EXERCISE GOAL:
Could you render the records below as a JSON list of strings, with one string per line and any blank lines omitted?

Source records:

--- START ---

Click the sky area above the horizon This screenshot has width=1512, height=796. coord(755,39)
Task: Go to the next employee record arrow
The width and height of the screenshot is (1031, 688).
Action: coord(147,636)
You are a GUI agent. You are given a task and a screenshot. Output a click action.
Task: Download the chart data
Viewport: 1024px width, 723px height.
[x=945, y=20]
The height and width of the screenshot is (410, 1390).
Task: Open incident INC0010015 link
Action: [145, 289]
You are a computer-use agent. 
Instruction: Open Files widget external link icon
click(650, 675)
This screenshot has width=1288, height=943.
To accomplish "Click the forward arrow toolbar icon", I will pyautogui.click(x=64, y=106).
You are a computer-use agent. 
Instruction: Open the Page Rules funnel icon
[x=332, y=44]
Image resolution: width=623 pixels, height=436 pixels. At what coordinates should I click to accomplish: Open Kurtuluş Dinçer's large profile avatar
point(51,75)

--- END ---

EXERCISE RESPONSE:
[
  "Click the sky area above the horizon This screenshot has width=1512, height=796. coord(755,39)",
  "Task: Go to the next employee record arrow",
  "The width and height of the screenshot is (1031, 688).",
  "Action: coord(147,636)",
  "You are a GUI agent. You are given a task and a screenshot. Output a click action.",
  "Task: Download the chart data",
  "Viewport: 1024px width, 723px height.",
  "[x=945, y=20]",
  "The height and width of the screenshot is (410, 1390).",
  "Task: Open incident INC0010015 link",
  "Action: [145, 289]",
  "You are a computer-use agent. ",
  "Instruction: Open Files widget external link icon",
  "click(650, 675)",
  "This screenshot has width=1288, height=943.",
  "To accomplish \"Click the forward arrow toolbar icon\", I will pyautogui.click(x=64, y=106).",
  "You are a computer-use agent. ",
  "Instruction: Open the Page Rules funnel icon",
  "[x=332, y=44]",
  "Image resolution: width=623 pixels, height=436 pixels. At what coordinates should I click to accomplish: Open Kurtuluş Dinçer's large profile avatar",
  "point(51,75)"
]